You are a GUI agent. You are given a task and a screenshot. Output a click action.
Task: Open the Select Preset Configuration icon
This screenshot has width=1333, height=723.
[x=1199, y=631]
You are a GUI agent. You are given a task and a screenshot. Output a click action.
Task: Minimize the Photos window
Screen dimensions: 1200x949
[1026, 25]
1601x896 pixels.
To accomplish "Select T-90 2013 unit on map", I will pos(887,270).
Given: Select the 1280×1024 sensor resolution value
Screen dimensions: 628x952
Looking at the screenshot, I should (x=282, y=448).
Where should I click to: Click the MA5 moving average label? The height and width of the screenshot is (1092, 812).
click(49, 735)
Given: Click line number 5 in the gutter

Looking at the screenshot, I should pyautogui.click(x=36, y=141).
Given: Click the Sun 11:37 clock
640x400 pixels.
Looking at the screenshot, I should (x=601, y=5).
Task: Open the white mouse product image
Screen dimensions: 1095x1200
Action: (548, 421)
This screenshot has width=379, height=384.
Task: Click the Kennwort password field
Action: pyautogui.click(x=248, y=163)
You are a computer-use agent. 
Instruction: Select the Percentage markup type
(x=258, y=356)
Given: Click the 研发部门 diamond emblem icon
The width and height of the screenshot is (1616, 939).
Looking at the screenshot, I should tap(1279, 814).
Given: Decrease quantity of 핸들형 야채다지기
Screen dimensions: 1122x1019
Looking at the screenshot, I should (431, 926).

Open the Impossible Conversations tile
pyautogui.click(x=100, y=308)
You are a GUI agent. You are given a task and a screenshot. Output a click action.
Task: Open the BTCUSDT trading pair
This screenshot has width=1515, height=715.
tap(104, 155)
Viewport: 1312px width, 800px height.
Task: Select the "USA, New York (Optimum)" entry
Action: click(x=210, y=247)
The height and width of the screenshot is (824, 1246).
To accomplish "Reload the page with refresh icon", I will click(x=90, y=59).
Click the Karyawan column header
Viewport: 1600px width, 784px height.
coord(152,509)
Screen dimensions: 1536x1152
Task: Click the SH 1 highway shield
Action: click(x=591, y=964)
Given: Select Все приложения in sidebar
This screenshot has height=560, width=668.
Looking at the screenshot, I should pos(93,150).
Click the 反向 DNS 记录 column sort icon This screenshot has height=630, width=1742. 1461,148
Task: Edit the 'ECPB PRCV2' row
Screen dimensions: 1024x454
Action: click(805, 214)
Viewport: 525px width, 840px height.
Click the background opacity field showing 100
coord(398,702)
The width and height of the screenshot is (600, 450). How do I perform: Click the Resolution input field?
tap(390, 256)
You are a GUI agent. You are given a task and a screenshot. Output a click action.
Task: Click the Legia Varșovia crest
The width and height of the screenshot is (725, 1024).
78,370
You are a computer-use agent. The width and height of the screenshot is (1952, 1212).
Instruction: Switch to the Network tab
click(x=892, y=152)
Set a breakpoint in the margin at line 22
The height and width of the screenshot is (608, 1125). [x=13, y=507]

━━━━━━━━

Give the entries again in full, exactly as they were written above.

** EXERCISE SOLUTION **
You are a GUI agent. You are given a task and a screenshot. Output a click action.
Task: Open the Select Preset Configuration icon
This screenshot has width=1333, height=723.
[x=1199, y=631]
You are a GUI agent. You are given a task and a screenshot. Output a click action.
Task: Minimize the Photos window
Screen dimensions: 1200x949
[1026, 25]
1601x896 pixels.
To accomplish "Select T-90 2013 unit on map", I will pos(887,270).
Given: Select the 1280×1024 sensor resolution value
Screen dimensions: 628x952
Looking at the screenshot, I should (x=282, y=448).
Where should I click to: Click the MA5 moving average label? The height and width of the screenshot is (1092, 812).
click(49, 735)
Given: Click line number 5 in the gutter

Looking at the screenshot, I should pyautogui.click(x=36, y=141).
Given: Click the Sun 11:37 clock
640x400 pixels.
Looking at the screenshot, I should (x=601, y=5).
Task: Open the white mouse product image
Screen dimensions: 1095x1200
Action: (548, 421)
This screenshot has width=379, height=384.
Task: Click the Kennwort password field
Action: pyautogui.click(x=248, y=163)
You are a computer-use agent. 
Instruction: Select the Percentage markup type
(x=258, y=356)
Given: Click the 研发部门 diamond emblem icon
The width and height of the screenshot is (1616, 939).
Looking at the screenshot, I should tap(1279, 814).
Given: Decrease quantity of 핸들형 야채다지기
Screen dimensions: 1122x1019
Looking at the screenshot, I should (431, 926).

Open the Impossible Conversations tile
pyautogui.click(x=100, y=308)
You are a GUI agent. You are given a task and a screenshot. Output a click action.
Task: Open the BTCUSDT trading pair
This screenshot has width=1515, height=715.
tap(104, 155)
Viewport: 1312px width, 800px height.
Task: Select the "USA, New York (Optimum)" entry
Action: click(x=210, y=247)
The height and width of the screenshot is (824, 1246).
To accomplish "Reload the page with refresh icon", I will click(x=90, y=59).
Click the Karyawan column header
Viewport: 1600px width, 784px height.
coord(152,509)
Screen dimensions: 1536x1152
Task: Click the SH 1 highway shield
Action: click(x=591, y=964)
Given: Select Все приложения in sidebar
This screenshot has height=560, width=668.
Looking at the screenshot, I should pos(93,150).
Click the 反向 DNS 记录 column sort icon This screenshot has height=630, width=1742. 1461,148
Task: Edit the 'ECPB PRCV2' row
Screen dimensions: 1024x454
Action: click(805, 214)
Viewport: 525px width, 840px height.
Click the background opacity field showing 100
coord(398,702)
The width and height of the screenshot is (600, 450). How do I perform: Click the Resolution input field?
tap(390, 256)
You are a GUI agent. You are given a task and a screenshot. Output a click action.
Task: Click the Legia Varșovia crest
The width and height of the screenshot is (725, 1024).
78,370
You are a computer-use agent. The width and height of the screenshot is (1952, 1212).
Instruction: Switch to the Network tab
click(x=892, y=152)
Set a breakpoint in the margin at line 22
The height and width of the screenshot is (608, 1125). [x=13, y=507]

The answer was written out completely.